全县第一个可以用火石发火的冲锋枪(据父亲讲,这把枪是从上海买回来的,当时花了10元钱,他说当时的猪肉价格是0.78元1斤,面0.16元1斤,在那个吃饺子就算过年的年代,这只枪绝对是奢侈品了,每到夜晚,我拿着枪出去,枪身闪闪发着红色电光加上枪管喷着火星,震动满街)!
全街(也许是全县)第一个从上海买到的大的花瓣溜溜(这个溜溜现在还在,当时父母怕我玩丢了,好心的帮我收起来了)!
挂在海伦县照相馆橱窗里的我八个月大时照的放大的彩色大照片!
几百本被邻居争相借阅的小人书!
至于学龄前让小伙伴们羡慕的红蓝铅笔加上转笔刀(之所以记得是因为小伙伴们都没见过这两样东西,每个人都用转笔刀削了一回铅笔,结果笔还没用就被十多个孩子削成铅笔头挨了家长一顿揍)、拉过几天的二胡、红面崭新的红双喜乒乓球拍、从上海带回来的袖珍象棋、自己独自拥有的篮球等等这些小东西就不值一提了,加上上百张儿时的相片记录了我无忧无虑的童年时代。

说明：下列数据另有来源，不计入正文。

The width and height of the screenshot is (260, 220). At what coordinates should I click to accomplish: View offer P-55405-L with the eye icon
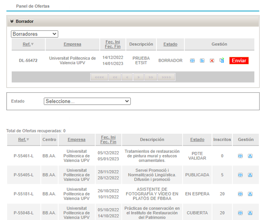[240, 175]
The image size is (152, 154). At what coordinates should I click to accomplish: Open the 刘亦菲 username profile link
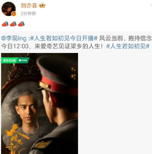point(29,5)
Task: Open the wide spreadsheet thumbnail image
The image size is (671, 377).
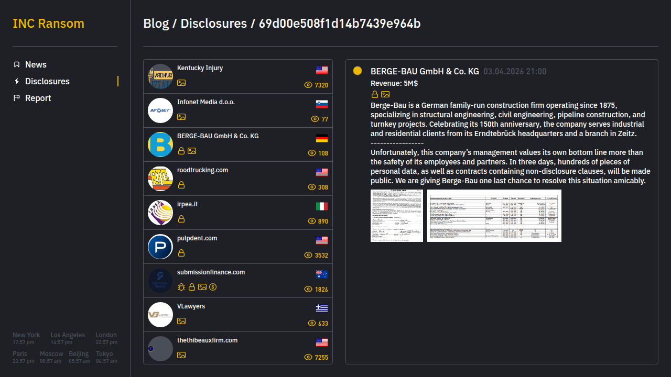Action: click(494, 216)
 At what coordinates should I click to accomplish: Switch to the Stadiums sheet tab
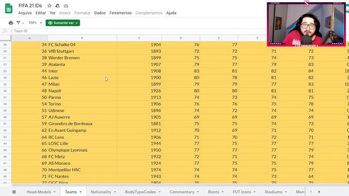coord(274,192)
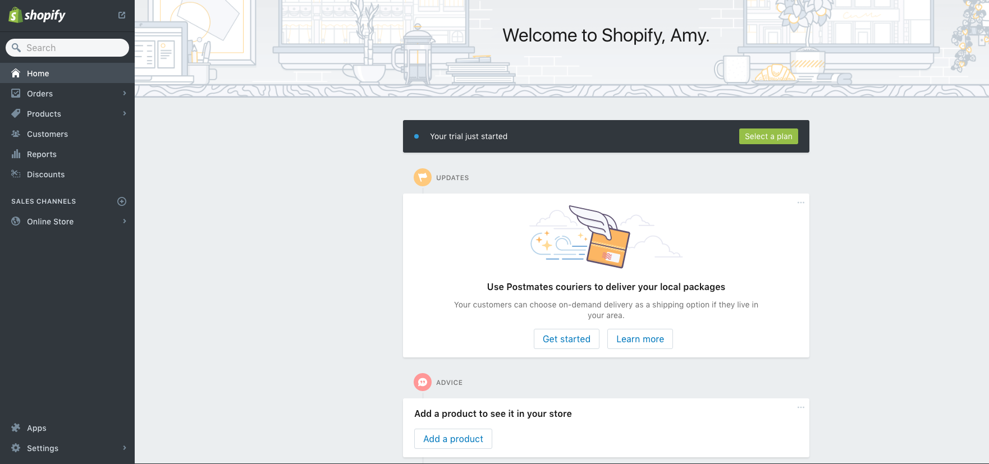Click the Reports bar chart icon
Image resolution: width=989 pixels, height=464 pixels.
(16, 154)
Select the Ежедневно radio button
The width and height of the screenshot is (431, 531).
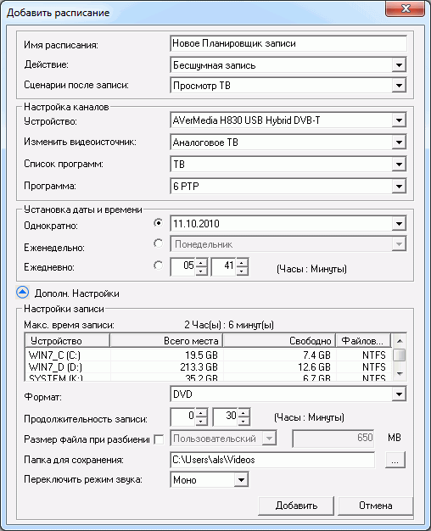[158, 266]
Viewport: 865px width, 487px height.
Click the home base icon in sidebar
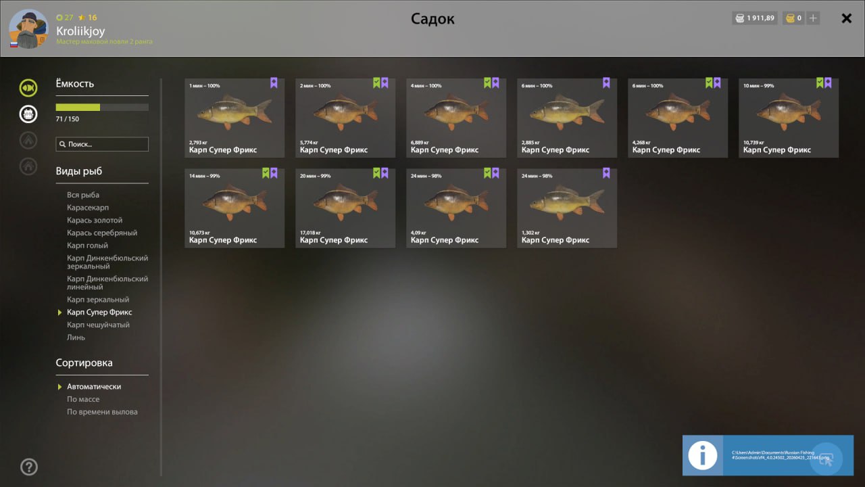tap(28, 166)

我有一张挂在海伦县照相馆橱窗里的我八个月大的大照片-我没彩色的,照相馆有,当年的彩色照片都是照相馆的师傅手工一笔一笔的描绘上去的,这个技术还是上海要明显强一些,父亲给我们兄妹三人冲绘的彩色照片这么多年了一直颜色鲜艳,如同当初。那大张照片至少我搬家到大庆来的时候还有,可惜没去要回来或翻拍一张。据父亲说照相馆曾给他打电话,说有个叫胖得生的儿童消化药厂看中了这张照片,要印在产品包装上。来征求意见,当时肯定是没有什么童星网红和产权意识的,父亲自然同意,说也没考虑要不要钱的事儿。我当时就戏说,依父亲喜欢显摆的性格-这个性格也遗传给了我,恐怕让他倒找10块钱他也会同意的。可惜那个年代信息沟通不像现在这么方便,没见过最后的成品。否则以父亲的性格肯定会为我保存下来的。